I want to fit the data into the function of a*exp((q1+i*q2)*x)/sqrt(x), where a, q1 and q2 are real numbers.
I have tried to use lsqnonlin, but could not limit those three fitting variables to be real. And the fitted results do not make sense.
Any help will be much appreciated.
Bjorn Gustavsson 2021 年 5 月 7 日
This seems like you need to take a standard step from the physicsist's complex representation (which admittedly we often use a bit carelessly as a very convenient(!) shorthand).

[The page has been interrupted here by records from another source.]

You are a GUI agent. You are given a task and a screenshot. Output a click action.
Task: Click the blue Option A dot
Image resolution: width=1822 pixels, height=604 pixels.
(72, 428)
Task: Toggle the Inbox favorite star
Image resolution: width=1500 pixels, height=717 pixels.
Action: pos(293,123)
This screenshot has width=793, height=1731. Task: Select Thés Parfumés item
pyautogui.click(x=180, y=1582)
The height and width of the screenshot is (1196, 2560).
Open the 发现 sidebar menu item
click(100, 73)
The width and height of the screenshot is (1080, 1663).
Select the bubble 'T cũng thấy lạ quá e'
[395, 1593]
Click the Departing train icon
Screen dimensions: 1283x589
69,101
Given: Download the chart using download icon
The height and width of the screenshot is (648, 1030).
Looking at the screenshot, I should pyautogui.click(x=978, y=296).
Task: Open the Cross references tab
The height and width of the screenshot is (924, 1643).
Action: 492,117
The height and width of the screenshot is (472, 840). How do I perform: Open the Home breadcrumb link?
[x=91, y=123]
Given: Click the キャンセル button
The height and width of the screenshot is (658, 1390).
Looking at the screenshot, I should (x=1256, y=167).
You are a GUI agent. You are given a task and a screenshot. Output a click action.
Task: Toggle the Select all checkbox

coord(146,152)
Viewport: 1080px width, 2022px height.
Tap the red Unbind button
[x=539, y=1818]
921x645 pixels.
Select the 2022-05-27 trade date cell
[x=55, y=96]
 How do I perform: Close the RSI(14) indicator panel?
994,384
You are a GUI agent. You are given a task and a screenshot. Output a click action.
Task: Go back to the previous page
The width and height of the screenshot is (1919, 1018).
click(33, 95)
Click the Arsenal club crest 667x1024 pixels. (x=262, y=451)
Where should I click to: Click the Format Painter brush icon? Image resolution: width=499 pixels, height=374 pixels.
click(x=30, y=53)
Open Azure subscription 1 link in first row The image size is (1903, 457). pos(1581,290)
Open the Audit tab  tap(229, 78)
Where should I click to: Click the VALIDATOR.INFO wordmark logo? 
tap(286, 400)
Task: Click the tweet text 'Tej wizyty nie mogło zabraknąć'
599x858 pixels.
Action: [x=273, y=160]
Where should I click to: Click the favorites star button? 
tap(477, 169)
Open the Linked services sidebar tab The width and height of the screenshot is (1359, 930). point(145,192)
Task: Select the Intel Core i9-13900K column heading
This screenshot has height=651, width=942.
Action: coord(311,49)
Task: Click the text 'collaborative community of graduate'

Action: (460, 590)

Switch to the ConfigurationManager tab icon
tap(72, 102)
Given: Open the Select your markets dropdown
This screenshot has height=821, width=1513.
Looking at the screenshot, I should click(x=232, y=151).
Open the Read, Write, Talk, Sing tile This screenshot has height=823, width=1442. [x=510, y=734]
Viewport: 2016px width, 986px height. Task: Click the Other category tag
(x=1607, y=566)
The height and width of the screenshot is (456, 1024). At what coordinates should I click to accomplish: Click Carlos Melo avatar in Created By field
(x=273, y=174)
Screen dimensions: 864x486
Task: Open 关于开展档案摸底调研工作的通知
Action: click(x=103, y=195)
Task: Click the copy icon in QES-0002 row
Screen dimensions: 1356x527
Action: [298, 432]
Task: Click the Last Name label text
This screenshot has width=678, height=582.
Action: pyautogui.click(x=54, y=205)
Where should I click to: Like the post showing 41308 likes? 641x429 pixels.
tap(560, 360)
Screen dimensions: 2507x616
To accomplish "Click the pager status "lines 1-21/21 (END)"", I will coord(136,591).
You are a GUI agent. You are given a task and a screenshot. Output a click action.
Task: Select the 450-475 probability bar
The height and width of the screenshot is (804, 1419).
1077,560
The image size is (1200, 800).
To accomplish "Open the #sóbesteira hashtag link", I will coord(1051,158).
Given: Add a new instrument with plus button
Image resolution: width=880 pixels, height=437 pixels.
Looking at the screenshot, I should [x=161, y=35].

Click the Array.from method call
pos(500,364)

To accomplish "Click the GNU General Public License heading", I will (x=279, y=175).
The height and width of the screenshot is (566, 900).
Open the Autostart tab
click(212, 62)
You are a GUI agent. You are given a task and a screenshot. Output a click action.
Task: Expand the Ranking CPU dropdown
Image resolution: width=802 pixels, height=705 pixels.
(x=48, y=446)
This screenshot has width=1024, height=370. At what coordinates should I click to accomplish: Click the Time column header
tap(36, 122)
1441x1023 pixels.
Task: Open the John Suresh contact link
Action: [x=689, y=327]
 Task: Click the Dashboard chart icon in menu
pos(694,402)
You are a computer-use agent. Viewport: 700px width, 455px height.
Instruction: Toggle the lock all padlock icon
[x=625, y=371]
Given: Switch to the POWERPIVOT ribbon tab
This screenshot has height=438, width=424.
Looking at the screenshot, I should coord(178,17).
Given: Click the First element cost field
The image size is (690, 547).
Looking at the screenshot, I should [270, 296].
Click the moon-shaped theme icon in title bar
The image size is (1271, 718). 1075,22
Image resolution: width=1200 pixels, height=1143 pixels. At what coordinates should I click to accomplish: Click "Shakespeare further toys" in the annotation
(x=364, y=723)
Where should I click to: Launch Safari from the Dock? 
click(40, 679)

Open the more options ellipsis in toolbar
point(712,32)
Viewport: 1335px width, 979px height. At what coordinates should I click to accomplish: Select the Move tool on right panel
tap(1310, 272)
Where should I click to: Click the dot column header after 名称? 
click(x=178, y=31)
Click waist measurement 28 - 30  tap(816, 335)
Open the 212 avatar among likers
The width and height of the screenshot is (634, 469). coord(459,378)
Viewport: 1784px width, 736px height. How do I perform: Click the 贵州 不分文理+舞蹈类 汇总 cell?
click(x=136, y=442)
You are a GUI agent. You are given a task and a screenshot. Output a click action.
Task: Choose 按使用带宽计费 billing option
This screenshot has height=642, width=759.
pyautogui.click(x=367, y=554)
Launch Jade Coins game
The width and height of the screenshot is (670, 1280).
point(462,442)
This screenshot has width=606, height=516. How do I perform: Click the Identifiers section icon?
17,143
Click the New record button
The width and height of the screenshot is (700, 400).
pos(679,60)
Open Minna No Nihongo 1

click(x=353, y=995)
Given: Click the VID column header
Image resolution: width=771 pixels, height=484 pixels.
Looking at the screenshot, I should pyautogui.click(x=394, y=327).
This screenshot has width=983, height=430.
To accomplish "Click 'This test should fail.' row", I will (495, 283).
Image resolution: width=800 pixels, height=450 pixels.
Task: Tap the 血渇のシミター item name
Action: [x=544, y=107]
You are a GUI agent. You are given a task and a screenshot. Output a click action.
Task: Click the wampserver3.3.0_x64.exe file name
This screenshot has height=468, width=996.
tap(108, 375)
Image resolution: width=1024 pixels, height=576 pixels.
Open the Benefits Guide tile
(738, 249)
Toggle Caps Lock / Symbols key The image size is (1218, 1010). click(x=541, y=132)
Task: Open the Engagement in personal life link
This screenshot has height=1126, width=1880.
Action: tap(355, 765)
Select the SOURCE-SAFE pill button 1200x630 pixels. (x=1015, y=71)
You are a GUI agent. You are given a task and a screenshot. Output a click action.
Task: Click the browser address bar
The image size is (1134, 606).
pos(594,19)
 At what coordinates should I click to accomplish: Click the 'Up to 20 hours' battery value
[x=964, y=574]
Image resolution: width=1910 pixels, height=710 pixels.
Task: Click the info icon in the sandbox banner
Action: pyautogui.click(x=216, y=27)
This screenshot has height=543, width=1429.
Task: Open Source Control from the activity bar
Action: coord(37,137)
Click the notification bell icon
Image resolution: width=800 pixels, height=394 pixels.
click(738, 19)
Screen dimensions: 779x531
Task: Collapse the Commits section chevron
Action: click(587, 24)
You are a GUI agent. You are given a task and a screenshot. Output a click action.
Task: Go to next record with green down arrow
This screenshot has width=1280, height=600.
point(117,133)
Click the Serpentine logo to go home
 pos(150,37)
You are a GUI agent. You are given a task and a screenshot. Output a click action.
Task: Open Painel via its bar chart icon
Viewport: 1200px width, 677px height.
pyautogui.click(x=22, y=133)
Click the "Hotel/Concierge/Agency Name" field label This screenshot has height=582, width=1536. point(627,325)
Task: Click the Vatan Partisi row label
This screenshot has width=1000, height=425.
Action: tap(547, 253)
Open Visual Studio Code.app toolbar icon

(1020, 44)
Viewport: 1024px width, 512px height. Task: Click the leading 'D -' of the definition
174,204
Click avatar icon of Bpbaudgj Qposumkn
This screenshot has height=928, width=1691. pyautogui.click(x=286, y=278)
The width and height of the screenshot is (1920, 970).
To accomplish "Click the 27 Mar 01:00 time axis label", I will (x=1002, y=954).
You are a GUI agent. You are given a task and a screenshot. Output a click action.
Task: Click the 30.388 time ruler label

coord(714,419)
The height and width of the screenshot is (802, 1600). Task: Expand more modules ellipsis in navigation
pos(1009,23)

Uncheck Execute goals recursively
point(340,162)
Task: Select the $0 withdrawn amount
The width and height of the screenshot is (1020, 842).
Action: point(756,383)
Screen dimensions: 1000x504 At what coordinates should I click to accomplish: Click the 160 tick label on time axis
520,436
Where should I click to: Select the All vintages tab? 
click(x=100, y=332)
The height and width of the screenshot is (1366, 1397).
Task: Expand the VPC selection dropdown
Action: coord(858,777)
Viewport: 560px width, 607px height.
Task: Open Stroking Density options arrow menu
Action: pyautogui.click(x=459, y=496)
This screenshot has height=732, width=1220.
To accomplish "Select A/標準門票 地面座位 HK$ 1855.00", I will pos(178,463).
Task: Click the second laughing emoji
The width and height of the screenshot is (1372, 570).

My guess is that you need to do something like this:
% your model-function: the real part of a modified damped oscillating
curve_fcn = @(pars,x) real((pars(1)+1i*pars(2))*exp((pars(3)+1i*pars(4))*x)./sqrt(x));
err_fcn = @(pars,x,y,fcn) sum((y-fcn(pars,x)).^2);
par0 = [-0.1378e-8, -0.0541e-8, 4.1643e+03, 2.3100e7]; % this might have to be adjusted to get a good enough start-guess
parBest = fminsearch(@(pars) err_fcn(pars,x,y,curve_fcn),par0);
You might have to iterate the optimization-step with the parameter estimate parBest as the new input for par0 to get a improved fits.
You might consider a properly weighted sum-of-square optimization instead of the straight-forward sum-of-squares, but in order to do that you'll need estimates of the uncertainties (standard-deviation) of each measurement point.